Create the table with the proper datatypes and constraints:
mycursor.execute("CREATE TABLE customers (id INT AUTO_INCREMENT PRIMARY KEY, name VARCHAR(255), address VARCHAR(255))")
Then insert into it and commit the entries:
sql = "INSERT INTO customers (name, address) VALUES (%s, %s)"
val = ("John", "Highway 21")
mycursor.execute(sql, val)
mydb.commit()
Close the connection:
mydb.close()
Your Specific Case
This is the data you have provided:
data = {
"authorId": "1773022",
"url": "https://www.semanticscholar.org/author/1773022",
"papers": [
{
"paperId": "1253d2704580a74e776ae211602cfde71532c057",
"title": "Nonlinear Schrodinger Kernel for hardware acceleration of machine learning"
},
{
"paperId": "71f49f1e3ccb2e92d606db9b3db66c669a163bb6",
"title": "Task-Driven Learning of Spatial Combinations of Visual Features"
},
{
"paperId": "bb35ae8a50de54c9ca29fbdf1ea2fbbb4e8c4662",
"title": "Statistical Learning of Visual Feature Hierarchies"
}
]
}
Granted that I don't know all the details, but based on the data given, I'd assume that you would want a table for:
- Authors - id (auto increment pk), authorId (varchar), url (varchar),
- Papers - id (auto increment pk), authorId (varchar fk), paperId, title (varchar)
Modify this as you please:
import mysql.connector
mydb = mysql.connector.connect(
host="localhost",
user="yourusername",
password="yourpassword",
database="mydatabase"
)
mycursor = mydb.cursor()
# create the tables if they don't exist
authors = False
papers = False
mycursor.execute("SHOW TABLES")
for e in mycursor.fetchall():
if "authors" == e[0]:
authors = True
if "papers" == e[0]:
papers = True
if not authors:
mycursor.execute("CREATE TABLE authors (id INT AUTO_INCREMENT PRIMARY KEY, authorId VARCHAR(255), url VARCHAR(255))")
if not papers:
mycursor.execute("CREATE TABLE papers (id INT AUTO_INCREMENT PRIMARY KEY, authorId VARCHAR(255), paperId VARCHAR(255), title VARCHAR(255))")
# insert into them - recall that "data" is what gets returned by your api.
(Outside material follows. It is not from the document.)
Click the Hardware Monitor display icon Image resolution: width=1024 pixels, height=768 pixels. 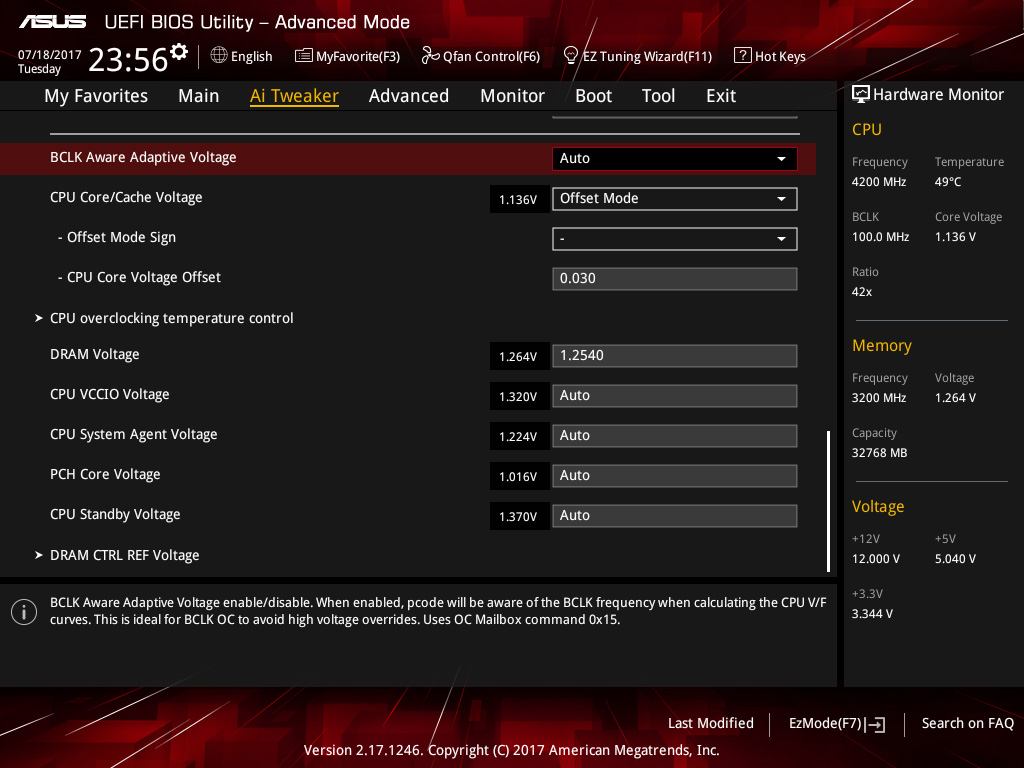click(860, 94)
I am assuming 1 entry.
a = data["authorId"]
u = data["url"]
ps = data["papers"]
# I am going to check if the authorId already exists.
mycursor.execute("SELECT * FROM authors WHERE authorId = '" + a + "'")
as = mycursor.fetchall()
if len(as) == 0:
sql = "INSERT INTO authors (authorId, url) VALUES (%s, %s)"
val = (a, u)
mycursor.execute(sql, val)
mydb.commit()
# for each paper in papers
for p in ps:
# Consider this: Suppose you had multiple authors for 1 paper. Provided that they are entered into the authors table (which they should be), you can add an entry to the papers table for each author.
# check to see if the paper is already in the database with the specific author, paperId, and title
mycursor.execute("SELECT * FROM papers WHERE authorId = '" + a + "' AND paperId = '" + p["paperId"] + "' AND title = '" + p["title"] + "'")
pc = mycursor.fetchall()
# if they are no entries, insert it
if len(pc) == 0:
sql = "INSERT INTO papers (authorId, paperId, title) VALUES (%s, %s, %s)"
val = (a, p["paperId"], p["title"])
mycursor.execute(sql, val)
mydb.commit()
mydb.close()
Side note:
I have not tested this. I will be amazed myself if this works first try. If you come across any errors, I can do my best to trouble shoot.
Pandas Dataframe .to_sql
Method
Just in case this thread blows up with a bunch of answers, this answer on this thread uses a nice method from the pandas dataframe library and instead of plagiarizing it, I'd rather give credit where credit is due. I'd also like to include the docs and this detailed answer. It's probably a lot easier and is going to be a lot closer to an ORM (as I've mentioned below here) than my crude attempt to make one.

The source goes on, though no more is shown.